=== PROVIDED RECORDS ===
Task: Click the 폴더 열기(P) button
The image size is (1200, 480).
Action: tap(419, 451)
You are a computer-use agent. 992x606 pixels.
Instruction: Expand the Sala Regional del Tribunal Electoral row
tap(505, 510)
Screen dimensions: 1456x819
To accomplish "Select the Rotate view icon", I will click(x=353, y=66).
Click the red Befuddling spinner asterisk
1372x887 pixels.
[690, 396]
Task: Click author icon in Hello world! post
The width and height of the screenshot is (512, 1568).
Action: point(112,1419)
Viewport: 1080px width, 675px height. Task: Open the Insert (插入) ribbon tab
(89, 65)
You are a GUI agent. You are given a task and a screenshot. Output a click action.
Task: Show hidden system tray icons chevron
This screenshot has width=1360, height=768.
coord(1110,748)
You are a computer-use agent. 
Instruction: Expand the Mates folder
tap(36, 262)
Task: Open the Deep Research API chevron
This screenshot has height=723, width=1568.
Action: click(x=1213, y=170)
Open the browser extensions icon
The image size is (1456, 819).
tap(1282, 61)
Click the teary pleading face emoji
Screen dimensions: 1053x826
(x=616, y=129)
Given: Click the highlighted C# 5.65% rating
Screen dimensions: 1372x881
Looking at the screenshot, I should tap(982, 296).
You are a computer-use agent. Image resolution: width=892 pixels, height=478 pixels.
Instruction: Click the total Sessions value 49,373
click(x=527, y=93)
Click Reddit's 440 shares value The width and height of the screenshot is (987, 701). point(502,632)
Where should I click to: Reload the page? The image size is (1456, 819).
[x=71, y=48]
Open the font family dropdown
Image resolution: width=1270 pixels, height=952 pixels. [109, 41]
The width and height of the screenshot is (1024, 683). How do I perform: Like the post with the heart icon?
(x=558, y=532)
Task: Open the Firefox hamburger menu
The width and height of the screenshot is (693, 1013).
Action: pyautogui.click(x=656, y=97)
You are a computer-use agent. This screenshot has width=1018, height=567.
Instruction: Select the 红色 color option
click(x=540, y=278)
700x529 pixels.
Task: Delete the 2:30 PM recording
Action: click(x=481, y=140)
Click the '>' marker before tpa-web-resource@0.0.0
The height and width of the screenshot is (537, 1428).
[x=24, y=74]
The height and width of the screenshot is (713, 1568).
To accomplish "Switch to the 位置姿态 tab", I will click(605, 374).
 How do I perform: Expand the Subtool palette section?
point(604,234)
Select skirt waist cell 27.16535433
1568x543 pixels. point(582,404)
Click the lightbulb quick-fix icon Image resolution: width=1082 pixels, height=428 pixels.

=== PROBLEM STATEMENT ===
Reproduce the data word for word, starting with the line that contains "Task: Open the Firefox hamburger menu" and going on through the end of the data, with both of those lines included.

=== RESULT OF THIS TASK ===
Task: Open the Firefox hamburger menu
The width and height of the screenshot is (693, 1013).
Action: pyautogui.click(x=656, y=97)
You are a computer-use agent. This screenshot has width=1018, height=567.
Instruction: Select the 红色 color option
click(x=540, y=278)
700x529 pixels.
Task: Delete the 2:30 PM recording
Action: click(x=481, y=140)
Click the '>' marker before tpa-web-resource@0.0.0
The height and width of the screenshot is (537, 1428).
[x=24, y=74]
The height and width of the screenshot is (713, 1568).
To accomplish "Switch to the 位置姿态 tab", I will click(605, 374).
 How do I perform: Expand the Subtool palette section?
point(604,234)
Select skirt waist cell 27.16535433
1568x543 pixels. point(582,404)
Click the lightbulb quick-fix icon Image resolution: width=1082 pixels, height=428 pixels.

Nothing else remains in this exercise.